28 de outubro de 2005

DUAS FEIRAS E UMA VOCAÇÃO



O convite feito pela Prefeitura de Uruguaiana por meio de seu secretário de Cultura, Miguel Ramos, que me transmitiu ontem por telefone a notícia em nome do prefeito Sanchotene Felice, me comove e me enche de orgulho: serei o Patrono da Feira do município este ano. Novembro será um mês animado. Além de participar do tradicional evento, estarei também debatendo poesia numa mesa redonda no dia 4, dessa vez na Feira do Livro de Porto Alegre. Junto com Marco Celso Viola e outros convidados, vamos resgatar um pouco da nossa trajetória que começa em 1968/9 e deságua hoje propondo ainda o fim da exclusão literária. Para onde nos leva nossa vocação? Para as responsabilidades que temos como cidadãos, especialmente nesta época em que não podemos mais errar. O livro representa uma confluência de vetores que começa na alfabetização e chega na soberania. É ficção, ciência, poesia, História, política, cultura, comportamento. É empreendimento, já que movimenta não apenas livreiros, mas gente de todos os ramos, como designers, fornecedores, editores, comerciantes, instituições. A atualidade do livro é uma evidência que se reflete numa gigantesca indústria, que do best-seller ao ensaio erudito concentra a produção de pensamento de espíritos livres, tanto de autores quanto de leitores.
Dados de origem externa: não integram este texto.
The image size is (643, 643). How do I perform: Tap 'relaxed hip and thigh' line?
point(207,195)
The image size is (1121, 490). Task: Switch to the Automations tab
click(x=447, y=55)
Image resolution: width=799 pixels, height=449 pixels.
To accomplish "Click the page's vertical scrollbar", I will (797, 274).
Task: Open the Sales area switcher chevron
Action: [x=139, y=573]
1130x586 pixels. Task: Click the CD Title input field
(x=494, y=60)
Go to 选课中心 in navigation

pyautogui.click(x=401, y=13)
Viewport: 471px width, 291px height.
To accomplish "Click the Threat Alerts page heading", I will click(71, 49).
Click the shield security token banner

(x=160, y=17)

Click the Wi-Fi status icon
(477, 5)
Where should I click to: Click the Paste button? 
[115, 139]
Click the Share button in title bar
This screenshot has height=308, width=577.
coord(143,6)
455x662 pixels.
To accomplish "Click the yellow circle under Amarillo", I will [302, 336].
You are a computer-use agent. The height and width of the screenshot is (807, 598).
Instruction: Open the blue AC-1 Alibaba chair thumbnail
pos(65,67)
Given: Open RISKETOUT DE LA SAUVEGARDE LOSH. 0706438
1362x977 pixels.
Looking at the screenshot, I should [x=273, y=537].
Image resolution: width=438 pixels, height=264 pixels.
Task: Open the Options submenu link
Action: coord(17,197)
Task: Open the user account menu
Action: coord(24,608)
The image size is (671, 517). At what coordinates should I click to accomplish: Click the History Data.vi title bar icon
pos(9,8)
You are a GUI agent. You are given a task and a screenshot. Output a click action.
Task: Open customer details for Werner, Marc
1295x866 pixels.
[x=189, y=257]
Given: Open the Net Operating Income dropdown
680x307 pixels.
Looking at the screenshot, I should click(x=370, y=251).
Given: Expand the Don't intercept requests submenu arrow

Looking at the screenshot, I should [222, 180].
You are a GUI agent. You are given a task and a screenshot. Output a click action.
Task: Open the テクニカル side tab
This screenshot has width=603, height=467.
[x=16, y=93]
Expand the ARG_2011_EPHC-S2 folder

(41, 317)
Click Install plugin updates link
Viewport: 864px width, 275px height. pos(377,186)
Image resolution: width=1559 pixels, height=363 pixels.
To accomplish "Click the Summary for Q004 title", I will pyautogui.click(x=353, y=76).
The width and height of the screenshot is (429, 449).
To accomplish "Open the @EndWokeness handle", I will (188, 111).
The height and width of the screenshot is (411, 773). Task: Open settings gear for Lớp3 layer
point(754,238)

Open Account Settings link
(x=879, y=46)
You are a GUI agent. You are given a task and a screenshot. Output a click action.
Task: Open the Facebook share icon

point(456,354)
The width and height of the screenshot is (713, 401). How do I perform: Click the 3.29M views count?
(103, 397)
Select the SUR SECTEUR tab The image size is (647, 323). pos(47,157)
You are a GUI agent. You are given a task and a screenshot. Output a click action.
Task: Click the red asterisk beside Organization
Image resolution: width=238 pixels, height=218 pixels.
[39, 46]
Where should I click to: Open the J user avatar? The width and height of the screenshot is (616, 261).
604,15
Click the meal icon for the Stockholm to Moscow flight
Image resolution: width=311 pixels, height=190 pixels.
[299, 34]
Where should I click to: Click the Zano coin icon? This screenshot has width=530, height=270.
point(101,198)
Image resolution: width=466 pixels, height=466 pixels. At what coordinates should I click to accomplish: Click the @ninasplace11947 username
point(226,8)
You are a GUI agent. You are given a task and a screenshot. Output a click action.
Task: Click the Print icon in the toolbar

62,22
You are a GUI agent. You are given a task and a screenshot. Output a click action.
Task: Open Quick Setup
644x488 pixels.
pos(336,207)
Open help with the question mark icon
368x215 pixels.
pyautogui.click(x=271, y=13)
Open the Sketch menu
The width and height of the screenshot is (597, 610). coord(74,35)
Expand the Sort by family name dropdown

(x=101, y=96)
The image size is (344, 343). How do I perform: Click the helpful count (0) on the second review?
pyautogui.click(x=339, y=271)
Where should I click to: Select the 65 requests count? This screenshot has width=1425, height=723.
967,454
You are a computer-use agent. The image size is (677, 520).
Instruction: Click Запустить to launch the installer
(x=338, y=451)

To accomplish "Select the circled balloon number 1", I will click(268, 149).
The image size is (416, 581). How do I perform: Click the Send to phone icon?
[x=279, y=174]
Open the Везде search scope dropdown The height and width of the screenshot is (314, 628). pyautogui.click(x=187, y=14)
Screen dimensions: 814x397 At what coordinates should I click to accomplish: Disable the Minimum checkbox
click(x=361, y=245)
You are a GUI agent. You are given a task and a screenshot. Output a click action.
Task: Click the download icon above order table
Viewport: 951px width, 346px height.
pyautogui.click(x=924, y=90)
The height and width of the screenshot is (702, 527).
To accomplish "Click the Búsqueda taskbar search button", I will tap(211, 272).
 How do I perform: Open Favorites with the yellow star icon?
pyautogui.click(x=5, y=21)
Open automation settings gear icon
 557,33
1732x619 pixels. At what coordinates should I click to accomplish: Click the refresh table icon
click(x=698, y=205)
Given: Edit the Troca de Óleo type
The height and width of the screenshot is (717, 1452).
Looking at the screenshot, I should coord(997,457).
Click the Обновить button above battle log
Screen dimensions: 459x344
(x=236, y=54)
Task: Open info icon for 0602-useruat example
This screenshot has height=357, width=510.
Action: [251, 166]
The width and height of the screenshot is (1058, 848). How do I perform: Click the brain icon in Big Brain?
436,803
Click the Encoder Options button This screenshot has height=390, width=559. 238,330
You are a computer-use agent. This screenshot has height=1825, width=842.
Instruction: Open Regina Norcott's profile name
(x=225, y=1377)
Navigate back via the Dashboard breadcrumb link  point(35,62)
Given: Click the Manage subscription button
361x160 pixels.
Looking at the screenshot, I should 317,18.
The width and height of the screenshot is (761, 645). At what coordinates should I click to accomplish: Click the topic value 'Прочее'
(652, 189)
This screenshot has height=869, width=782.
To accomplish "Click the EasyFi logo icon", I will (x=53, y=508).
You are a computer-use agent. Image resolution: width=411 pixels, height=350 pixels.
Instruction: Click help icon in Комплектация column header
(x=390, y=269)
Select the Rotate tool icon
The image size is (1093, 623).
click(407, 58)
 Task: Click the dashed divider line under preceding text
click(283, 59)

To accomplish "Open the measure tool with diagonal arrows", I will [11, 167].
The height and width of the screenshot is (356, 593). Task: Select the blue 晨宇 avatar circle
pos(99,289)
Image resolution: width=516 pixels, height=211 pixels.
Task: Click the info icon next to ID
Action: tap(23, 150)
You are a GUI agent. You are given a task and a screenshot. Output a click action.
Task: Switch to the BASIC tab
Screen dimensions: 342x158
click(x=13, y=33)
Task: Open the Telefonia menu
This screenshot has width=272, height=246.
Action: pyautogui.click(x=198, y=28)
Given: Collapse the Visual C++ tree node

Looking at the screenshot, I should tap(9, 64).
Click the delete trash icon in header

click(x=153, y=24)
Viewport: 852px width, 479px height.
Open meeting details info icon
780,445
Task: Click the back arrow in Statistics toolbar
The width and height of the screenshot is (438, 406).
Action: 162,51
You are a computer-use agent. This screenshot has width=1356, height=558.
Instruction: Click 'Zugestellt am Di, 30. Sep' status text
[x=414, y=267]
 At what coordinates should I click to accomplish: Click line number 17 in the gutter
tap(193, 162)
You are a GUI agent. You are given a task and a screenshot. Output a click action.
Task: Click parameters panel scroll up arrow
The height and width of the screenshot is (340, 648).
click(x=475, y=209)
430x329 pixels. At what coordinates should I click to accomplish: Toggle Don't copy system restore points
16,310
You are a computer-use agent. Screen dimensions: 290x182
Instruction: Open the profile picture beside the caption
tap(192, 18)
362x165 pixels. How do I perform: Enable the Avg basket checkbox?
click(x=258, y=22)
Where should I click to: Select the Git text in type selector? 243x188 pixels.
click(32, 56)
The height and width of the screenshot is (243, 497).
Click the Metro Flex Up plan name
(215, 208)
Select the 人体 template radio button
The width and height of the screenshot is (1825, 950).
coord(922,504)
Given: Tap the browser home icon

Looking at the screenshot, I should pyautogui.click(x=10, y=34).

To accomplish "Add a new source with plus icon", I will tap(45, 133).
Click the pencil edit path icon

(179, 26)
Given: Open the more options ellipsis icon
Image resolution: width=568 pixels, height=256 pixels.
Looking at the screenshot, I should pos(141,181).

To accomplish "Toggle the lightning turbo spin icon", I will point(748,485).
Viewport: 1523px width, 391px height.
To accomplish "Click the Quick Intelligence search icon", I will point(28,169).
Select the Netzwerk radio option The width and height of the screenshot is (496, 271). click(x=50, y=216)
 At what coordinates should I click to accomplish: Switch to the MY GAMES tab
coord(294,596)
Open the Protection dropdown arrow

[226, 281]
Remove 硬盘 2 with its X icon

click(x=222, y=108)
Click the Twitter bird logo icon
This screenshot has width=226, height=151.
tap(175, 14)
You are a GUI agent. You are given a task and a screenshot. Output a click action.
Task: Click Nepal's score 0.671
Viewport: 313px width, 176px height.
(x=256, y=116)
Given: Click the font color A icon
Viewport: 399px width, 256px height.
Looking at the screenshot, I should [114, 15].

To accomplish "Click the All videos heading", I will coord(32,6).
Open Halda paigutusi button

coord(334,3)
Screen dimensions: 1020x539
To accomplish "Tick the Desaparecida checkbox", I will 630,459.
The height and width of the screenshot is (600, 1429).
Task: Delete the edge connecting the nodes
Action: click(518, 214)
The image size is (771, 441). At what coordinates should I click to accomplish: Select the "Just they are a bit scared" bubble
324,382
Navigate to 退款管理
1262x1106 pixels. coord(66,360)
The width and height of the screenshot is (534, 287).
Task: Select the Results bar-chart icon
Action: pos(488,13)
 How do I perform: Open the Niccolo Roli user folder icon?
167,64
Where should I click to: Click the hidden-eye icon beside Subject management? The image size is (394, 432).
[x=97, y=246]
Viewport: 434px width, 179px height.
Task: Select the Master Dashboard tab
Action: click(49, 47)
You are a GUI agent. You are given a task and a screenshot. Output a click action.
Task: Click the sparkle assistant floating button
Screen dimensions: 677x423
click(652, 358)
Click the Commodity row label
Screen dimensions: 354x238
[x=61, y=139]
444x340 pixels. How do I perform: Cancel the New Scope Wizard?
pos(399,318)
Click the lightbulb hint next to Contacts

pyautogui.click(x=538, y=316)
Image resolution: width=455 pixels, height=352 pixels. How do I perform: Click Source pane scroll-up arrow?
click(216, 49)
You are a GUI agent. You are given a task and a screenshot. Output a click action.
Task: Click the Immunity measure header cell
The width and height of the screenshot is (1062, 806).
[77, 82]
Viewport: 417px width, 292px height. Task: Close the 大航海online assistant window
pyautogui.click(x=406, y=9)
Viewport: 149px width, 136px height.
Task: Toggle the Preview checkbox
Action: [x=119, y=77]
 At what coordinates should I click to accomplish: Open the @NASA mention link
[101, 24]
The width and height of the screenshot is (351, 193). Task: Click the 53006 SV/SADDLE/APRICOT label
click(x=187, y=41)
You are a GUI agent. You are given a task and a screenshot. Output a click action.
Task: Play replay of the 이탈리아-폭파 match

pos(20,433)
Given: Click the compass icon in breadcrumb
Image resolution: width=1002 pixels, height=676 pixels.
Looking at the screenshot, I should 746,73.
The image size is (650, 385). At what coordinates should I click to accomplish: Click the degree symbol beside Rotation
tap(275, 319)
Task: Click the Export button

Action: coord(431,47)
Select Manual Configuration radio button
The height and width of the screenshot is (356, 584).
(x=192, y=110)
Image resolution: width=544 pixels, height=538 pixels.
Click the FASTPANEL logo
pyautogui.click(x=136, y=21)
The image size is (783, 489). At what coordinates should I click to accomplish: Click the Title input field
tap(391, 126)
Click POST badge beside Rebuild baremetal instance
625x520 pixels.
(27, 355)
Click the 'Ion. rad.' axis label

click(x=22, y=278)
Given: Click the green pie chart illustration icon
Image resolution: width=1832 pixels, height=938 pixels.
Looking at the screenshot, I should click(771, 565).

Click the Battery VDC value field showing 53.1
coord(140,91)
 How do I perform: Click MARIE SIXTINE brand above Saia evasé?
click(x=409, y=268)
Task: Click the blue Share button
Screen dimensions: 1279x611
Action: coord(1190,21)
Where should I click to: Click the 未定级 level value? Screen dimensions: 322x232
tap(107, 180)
CORRERIA - Uma feira do livro, portanto, é mais do que um evento cultural ou social, ou uma oportunidade de negócios ou uma exposição de escritores e obras. É esse encontro que defino como cultura, em que as pessoas se reúnem fora dos seus circuitos habituais para ganhar impulso o que nos mantém vivos: o sentido de viver para a criação e o entendimento do que nos cerca. Tanto se fala em manter saudável o corpo nas televisões, com gente se esbaforindo para todo canto, o que deve ser extremamente saudável, apesar dos inúmeros acidentes também reportados no noticiário, em que o corpo não agüenta a vaidade de não querer engordar ou envelhecer. Depois de brigar contra o inevitável durante muitos anos, descobri que a genética e a natureza têm suas razões e por isso deixei para lá. O próprio corpo, liberado da pressão, se encarrega de impor limites, por isso é tão importante a ressaca. Mas pouco se vê nas TVs a presença dos livros. Há uma exclusão do livro nas novelas e telejornais, a não ser eventualmente, quando levam palhaços para a feira do livro e distribuem folhetos para a gurizada, que gosta mesmo é de livro que fica em pé, como já provaram os milhões de exemplares do Harry Potter. Lembro que na minha casa tinha a coleção completa infantil do Monteiro Lobato, o pai dos escritores brasileiros. Invernos sem fim cruzei vivendo no Sitio do Picapau Amarelo, hoje destruído pela Globo em mais uma noveleta ridícula. Livros de capa dura, que mal davam para segurar, mas que eram lidos, relidos e requete lidos.

BIBLIOTECAS - O livro começa na família, na infância, passa para a biblioteca da escola, a livraria, as grandes bibliotecas e finalmente a biblioteca particular. Ter livros em casa não é enfeite, é necessidade. Onde foi parar meu Quixote? Por que não li ainda a Montanha Mágica, do Thomas Mann, que há anos dorme na estante? Preciso reler Lorca. Quero ver o que o Foucault tem a dizer sobre isso. Não se deve incentivar o fetichismo do livro como objeto de exclusão, em que o leitor de sovaco deita regras sobre ouvidos desarmados. O que se lê, como escreveu recentemente na Folha o Ferreira Gullar, fica fazendo parte do corpo, da pele, dos cabelos. Citamos de memória, que é a verdadeira citação, já que a citação ipsis litteris para mim é cópia (e, muitas vezes, falsa erudição). O livro lido pelos outros ajuda a nos civilizar. Eles descrevem o que leram, reproduzem à sua maneira conteúdos que nunca vimos e pronto, está estreitada a amizade ou fica livre o caminho para o amor.